YOUR TASK>
Search the listing for the word "will" and copy every line where it turns up.

RECORDS SUPPLIED>

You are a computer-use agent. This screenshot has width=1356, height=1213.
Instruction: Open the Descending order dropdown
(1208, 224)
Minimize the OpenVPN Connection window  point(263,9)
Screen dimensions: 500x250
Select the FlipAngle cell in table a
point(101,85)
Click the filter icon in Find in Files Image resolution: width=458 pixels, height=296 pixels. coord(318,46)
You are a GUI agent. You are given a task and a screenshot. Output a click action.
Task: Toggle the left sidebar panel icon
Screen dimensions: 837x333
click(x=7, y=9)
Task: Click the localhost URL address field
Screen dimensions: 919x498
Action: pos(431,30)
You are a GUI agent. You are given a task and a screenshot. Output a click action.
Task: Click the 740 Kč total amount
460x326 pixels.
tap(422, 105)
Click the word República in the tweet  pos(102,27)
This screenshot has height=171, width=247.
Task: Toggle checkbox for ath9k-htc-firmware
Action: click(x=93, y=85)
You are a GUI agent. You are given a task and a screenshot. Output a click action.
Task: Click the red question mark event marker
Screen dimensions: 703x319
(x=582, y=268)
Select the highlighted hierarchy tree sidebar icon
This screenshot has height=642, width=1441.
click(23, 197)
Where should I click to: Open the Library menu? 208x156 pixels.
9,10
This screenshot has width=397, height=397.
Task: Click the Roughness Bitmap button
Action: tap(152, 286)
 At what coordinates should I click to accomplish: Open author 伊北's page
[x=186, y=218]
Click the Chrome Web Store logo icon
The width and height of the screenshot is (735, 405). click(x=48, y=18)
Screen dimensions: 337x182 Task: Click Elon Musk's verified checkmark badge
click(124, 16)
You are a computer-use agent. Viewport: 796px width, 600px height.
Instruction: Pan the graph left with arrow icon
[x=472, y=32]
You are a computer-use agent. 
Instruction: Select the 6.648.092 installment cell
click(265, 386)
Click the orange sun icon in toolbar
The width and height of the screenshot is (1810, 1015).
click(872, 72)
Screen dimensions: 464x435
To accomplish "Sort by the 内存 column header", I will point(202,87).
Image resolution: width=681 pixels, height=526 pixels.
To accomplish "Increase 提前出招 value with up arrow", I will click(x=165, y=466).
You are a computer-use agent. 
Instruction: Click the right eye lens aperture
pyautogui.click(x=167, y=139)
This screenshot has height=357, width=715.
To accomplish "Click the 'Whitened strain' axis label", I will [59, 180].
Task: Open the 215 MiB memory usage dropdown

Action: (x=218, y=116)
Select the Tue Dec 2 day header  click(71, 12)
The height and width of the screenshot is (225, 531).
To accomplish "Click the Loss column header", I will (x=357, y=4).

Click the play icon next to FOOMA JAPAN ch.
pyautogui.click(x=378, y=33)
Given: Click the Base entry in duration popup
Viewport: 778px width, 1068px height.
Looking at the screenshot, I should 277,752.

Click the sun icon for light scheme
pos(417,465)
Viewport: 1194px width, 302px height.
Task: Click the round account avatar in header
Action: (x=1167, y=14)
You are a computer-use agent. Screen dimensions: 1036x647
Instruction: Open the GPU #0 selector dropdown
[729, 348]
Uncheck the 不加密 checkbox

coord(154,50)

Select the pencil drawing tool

EXPECTED ANSWER>
To accomplish "Sort by the 内存 column header", I will point(202,87).
To accomplish "Increase 提前出招 value with up arrow", I will click(x=165, y=466).
To accomplish "Click the 'Whitened strain' axis label", I will [59, 180].
To accomplish "Click the Loss column header", I will (x=357, y=4).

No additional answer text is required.